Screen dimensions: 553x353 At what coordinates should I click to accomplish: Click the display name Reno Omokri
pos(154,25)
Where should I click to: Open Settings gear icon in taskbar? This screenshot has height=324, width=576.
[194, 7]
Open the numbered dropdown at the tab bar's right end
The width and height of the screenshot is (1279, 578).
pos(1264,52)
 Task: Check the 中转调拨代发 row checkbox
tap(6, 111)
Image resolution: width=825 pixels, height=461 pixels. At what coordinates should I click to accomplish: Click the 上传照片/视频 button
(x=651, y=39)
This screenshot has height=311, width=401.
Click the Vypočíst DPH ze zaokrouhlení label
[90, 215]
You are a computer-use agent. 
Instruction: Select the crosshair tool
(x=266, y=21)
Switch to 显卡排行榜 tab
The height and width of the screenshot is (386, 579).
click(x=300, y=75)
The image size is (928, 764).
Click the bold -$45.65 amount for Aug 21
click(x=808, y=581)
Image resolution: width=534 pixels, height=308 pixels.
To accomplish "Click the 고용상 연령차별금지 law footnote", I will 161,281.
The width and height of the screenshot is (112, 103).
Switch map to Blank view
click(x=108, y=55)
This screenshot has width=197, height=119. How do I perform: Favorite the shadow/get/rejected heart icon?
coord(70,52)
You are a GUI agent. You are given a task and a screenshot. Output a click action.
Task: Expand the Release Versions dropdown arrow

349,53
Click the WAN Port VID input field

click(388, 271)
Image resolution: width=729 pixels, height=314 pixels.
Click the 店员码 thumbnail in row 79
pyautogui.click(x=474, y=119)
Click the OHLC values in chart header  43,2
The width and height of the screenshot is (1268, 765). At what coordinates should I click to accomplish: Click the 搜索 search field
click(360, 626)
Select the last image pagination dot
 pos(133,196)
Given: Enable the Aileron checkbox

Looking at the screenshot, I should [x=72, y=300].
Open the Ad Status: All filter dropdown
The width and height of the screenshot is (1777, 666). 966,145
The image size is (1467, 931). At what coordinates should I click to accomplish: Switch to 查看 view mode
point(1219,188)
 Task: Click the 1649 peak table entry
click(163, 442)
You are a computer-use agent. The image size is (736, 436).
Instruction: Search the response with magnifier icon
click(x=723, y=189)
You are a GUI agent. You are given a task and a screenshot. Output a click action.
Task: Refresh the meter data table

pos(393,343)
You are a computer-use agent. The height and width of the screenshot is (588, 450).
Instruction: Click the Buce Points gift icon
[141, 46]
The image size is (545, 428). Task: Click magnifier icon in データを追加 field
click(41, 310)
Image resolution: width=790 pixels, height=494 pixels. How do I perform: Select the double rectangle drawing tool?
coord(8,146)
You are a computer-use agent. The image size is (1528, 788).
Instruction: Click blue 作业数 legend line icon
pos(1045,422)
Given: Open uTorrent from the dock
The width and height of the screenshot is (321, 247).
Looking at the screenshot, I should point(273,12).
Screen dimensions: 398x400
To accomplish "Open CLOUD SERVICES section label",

++++++++++++++++++++

• WHAT YOU NEED TO DO
Each line from the top of the listing down to and including the one containing "Click the OHLC" should be transcribed exactly; nothing else is to be output.

• RESPONSE BELOW
Screen dimensions: 553x353 At what coordinates should I click to accomplish: Click the display name Reno Omokri
pos(154,25)
Where should I click to: Open Settings gear icon in taskbar? This screenshot has height=324, width=576.
[194, 7]
Open the numbered dropdown at the tab bar's right end
The width and height of the screenshot is (1279, 578).
pos(1264,52)
 Task: Check the 中转调拨代发 row checkbox
tap(6, 111)
Image resolution: width=825 pixels, height=461 pixels. At what coordinates should I click to accomplish: Click the 上传照片/视频 button
(x=651, y=39)
This screenshot has height=311, width=401.
Click the Vypočíst DPH ze zaokrouhlení label
[90, 215]
You are a computer-use agent. 
Instruction: Select the crosshair tool
(x=266, y=21)
Switch to 显卡排行榜 tab
The height and width of the screenshot is (386, 579).
click(x=300, y=75)
The image size is (928, 764).
Click the bold -$45.65 amount for Aug 21
click(x=808, y=581)
Image resolution: width=534 pixels, height=308 pixels.
To accomplish "Click the 고용상 연령차별금지 law footnote", I will 161,281.
The width and height of the screenshot is (112, 103).
Switch map to Blank view
click(x=108, y=55)
This screenshot has width=197, height=119. How do I perform: Favorite the shadow/get/rejected heart icon?
coord(70,52)
You are a GUI agent. You are given a task and a screenshot. Output a click action.
Task: Expand the Release Versions dropdown arrow

349,53
Click the WAN Port VID input field

click(388, 271)
Image resolution: width=729 pixels, height=314 pixels.
Click the 店员码 thumbnail in row 79
pyautogui.click(x=474, y=119)
Click the OHLC values in chart header  43,2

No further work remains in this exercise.